Records shown >>
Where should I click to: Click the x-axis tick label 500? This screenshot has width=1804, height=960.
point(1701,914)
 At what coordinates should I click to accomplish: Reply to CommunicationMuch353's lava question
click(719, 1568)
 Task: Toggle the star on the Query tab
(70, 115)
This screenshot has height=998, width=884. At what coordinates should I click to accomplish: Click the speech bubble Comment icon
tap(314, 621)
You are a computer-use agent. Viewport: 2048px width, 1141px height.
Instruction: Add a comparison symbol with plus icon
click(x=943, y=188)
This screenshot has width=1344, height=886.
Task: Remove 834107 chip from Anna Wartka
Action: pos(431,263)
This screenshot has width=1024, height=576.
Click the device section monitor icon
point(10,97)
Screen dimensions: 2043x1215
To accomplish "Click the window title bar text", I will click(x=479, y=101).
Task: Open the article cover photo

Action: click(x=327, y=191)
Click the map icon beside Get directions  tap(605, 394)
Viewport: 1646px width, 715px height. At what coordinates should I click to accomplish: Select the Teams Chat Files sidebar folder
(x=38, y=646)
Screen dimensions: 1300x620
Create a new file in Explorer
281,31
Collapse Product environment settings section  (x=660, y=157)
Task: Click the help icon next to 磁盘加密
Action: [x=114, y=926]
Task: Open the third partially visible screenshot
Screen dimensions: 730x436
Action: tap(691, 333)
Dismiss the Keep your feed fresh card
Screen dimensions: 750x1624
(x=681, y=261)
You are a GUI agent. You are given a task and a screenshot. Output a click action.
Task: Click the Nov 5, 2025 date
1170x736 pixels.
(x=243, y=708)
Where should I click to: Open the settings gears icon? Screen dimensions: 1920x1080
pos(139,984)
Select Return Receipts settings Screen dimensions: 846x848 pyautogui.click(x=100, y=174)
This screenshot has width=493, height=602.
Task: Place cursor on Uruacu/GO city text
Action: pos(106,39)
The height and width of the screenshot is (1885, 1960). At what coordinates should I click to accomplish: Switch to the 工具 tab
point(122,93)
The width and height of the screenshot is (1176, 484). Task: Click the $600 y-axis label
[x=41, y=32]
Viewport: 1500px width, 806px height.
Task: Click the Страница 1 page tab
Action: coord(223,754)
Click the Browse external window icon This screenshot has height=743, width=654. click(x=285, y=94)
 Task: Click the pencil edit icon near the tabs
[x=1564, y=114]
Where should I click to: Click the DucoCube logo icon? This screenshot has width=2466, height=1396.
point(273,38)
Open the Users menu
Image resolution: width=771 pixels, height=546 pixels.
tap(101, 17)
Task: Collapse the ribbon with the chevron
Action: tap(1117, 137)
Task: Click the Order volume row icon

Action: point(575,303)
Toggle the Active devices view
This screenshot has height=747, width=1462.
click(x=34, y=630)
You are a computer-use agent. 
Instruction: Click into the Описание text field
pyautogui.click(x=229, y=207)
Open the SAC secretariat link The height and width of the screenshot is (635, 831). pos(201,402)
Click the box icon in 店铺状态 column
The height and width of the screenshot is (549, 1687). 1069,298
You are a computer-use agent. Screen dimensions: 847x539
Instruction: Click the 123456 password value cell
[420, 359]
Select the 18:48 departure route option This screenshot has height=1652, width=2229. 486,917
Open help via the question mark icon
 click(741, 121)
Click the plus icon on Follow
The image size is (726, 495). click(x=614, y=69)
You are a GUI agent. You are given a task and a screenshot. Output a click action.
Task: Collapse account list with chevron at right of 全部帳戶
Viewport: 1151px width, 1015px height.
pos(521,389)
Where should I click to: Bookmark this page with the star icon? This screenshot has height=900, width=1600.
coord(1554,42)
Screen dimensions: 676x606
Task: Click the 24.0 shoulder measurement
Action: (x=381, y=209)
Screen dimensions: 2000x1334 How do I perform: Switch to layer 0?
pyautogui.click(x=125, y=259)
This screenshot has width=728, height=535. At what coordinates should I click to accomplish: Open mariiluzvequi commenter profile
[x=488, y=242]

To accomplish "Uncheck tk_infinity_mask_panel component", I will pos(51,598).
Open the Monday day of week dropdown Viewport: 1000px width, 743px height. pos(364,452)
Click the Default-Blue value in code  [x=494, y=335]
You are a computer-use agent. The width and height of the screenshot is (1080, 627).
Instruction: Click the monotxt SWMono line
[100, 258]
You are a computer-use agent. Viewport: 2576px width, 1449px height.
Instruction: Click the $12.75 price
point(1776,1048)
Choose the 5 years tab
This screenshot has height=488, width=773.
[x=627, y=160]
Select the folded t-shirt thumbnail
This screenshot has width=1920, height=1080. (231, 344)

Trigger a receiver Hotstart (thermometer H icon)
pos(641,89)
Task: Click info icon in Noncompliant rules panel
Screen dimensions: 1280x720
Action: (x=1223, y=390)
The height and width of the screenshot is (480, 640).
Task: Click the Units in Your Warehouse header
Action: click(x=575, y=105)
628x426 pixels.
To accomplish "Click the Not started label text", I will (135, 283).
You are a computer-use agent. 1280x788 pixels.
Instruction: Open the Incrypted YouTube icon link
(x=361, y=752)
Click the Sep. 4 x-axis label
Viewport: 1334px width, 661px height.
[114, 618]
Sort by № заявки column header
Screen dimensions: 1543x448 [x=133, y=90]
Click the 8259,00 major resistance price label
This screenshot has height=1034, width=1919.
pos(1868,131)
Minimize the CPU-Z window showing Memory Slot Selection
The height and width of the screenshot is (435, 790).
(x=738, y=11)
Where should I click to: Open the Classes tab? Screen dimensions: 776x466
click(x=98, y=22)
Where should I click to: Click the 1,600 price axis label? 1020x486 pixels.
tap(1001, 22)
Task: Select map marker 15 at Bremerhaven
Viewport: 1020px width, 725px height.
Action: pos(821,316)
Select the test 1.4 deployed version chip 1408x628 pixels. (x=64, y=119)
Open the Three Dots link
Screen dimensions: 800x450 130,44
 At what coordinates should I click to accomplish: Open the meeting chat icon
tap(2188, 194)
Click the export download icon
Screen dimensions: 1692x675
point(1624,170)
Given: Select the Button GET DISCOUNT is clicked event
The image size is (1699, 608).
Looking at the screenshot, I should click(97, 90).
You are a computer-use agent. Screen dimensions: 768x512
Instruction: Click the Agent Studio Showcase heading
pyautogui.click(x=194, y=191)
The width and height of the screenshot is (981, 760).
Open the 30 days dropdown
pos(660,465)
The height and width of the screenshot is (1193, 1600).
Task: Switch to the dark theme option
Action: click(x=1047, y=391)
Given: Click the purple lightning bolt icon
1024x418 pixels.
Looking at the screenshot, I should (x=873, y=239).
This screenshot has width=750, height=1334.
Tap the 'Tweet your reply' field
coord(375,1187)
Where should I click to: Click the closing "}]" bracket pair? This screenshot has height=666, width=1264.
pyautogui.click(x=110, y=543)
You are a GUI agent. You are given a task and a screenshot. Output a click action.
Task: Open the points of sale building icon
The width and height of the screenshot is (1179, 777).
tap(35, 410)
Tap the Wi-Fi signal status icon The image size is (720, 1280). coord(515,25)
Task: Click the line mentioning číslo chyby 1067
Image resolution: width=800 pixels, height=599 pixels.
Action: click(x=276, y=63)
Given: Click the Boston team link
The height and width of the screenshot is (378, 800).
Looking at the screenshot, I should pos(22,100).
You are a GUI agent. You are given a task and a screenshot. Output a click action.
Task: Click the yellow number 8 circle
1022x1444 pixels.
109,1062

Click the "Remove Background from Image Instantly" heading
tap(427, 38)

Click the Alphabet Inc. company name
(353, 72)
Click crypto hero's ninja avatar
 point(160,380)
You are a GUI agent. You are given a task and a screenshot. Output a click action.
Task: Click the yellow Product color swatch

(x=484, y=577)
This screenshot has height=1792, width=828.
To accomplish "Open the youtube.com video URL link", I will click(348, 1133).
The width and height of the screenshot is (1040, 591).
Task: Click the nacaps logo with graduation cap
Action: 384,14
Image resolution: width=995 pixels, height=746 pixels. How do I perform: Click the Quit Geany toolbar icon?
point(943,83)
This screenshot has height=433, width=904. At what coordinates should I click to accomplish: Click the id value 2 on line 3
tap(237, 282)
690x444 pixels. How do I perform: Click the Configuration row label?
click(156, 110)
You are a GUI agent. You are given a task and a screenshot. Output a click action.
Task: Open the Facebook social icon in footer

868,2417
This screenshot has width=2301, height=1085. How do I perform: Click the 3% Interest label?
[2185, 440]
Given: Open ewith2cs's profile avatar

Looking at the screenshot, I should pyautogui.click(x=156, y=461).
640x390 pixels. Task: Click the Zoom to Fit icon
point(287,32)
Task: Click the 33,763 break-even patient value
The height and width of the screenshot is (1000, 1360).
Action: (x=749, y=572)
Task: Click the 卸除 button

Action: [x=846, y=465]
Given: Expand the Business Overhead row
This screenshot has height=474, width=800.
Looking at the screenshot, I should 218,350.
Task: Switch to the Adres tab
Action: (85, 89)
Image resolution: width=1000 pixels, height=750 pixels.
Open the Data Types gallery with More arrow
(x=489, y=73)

Requirements >> Output everything above from the line containing "You are a computer-use agent. Screen dimensions: 768x512" down to the line containing "Looking at the screenshot, I should (x=873, y=239).", both lines included, reproducing those lines exactly.

Exercise solution >>
You are a computer-use agent. Screen dimensions: 768x512
Instruction: Click the Agent Studio Showcase heading
pyautogui.click(x=194, y=191)
The width and height of the screenshot is (981, 760).
Open the 30 days dropdown
pos(660,465)
The height and width of the screenshot is (1193, 1600).
Task: Switch to the dark theme option
Action: click(x=1047, y=391)
Given: Click the purple lightning bolt icon
1024x418 pixels.
Looking at the screenshot, I should (x=873, y=239).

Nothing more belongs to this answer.